▶ _Exercise details_
Copy the data below verbatim, leaving no line out.

▶ _Stored data_
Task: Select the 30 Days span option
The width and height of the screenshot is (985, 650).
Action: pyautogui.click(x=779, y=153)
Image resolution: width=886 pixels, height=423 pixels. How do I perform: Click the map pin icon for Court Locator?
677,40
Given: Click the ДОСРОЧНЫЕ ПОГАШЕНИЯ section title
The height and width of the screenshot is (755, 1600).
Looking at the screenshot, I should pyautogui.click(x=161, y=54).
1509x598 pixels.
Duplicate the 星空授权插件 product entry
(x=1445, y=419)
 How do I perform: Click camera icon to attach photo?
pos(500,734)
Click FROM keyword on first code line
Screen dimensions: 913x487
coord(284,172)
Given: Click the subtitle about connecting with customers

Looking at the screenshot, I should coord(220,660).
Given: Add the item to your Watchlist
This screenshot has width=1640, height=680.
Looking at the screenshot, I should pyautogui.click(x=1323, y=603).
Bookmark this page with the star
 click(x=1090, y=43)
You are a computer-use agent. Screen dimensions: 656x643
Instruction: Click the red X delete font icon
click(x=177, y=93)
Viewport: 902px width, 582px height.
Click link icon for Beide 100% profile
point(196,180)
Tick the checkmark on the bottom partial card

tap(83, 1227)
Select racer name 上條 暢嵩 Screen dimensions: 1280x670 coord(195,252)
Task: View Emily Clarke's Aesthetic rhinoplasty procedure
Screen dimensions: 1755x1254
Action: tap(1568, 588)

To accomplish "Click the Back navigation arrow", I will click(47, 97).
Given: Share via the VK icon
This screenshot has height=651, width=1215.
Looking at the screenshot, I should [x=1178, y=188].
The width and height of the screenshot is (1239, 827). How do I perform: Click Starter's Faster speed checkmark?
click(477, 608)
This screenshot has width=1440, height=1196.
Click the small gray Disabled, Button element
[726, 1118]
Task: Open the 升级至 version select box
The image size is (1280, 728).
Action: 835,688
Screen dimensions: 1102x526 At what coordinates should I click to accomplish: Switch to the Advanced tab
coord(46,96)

▶ _Written solution_
Task: Select the 30 Days span option
The width and height of the screenshot is (985, 650).
Action: pyautogui.click(x=779, y=153)
Image resolution: width=886 pixels, height=423 pixels. How do I perform: Click the map pin icon for Court Locator?
677,40
Given: Click the ДОСРОЧНЫЕ ПОГАШЕНИЯ section title
The height and width of the screenshot is (755, 1600).
Looking at the screenshot, I should pyautogui.click(x=161, y=54).
1509x598 pixels.
Duplicate the 星空授权插件 product entry
(x=1445, y=419)
 How do I perform: Click camera icon to attach photo?
pos(500,734)
Click FROM keyword on first code line
Screen dimensions: 913x487
coord(284,172)
Given: Click the subtitle about connecting with customers

Looking at the screenshot, I should coord(220,660).
Given: Add the item to your Watchlist
This screenshot has width=1640, height=680.
Looking at the screenshot, I should pyautogui.click(x=1323, y=603).
Bookmark this page with the star
 click(x=1090, y=43)
You are a computer-use agent. Screen dimensions: 656x643
Instruction: Click the red X delete font icon
click(x=177, y=93)
Viewport: 902px width, 582px height.
Click link icon for Beide 100% profile
point(196,180)
Tick the checkmark on the bottom partial card

tap(83, 1227)
Select racer name 上條 暢嵩 Screen dimensions: 1280x670 coord(195,252)
Task: View Emily Clarke's Aesthetic rhinoplasty procedure
Screen dimensions: 1755x1254
Action: tap(1568, 588)

To accomplish "Click the Back navigation arrow", I will click(47, 97).
Given: Share via the VK icon
This screenshot has height=651, width=1215.
Looking at the screenshot, I should [x=1178, y=188].
The width and height of the screenshot is (1239, 827). How do I perform: Click Starter's Faster speed checkmark?
click(477, 608)
This screenshot has width=1440, height=1196.
Click the small gray Disabled, Button element
[726, 1118]
Task: Open the 升级至 version select box
The image size is (1280, 728).
Action: 835,688
Screen dimensions: 1102x526 At what coordinates should I click to accomplish: Switch to the Advanced tab
coord(46,96)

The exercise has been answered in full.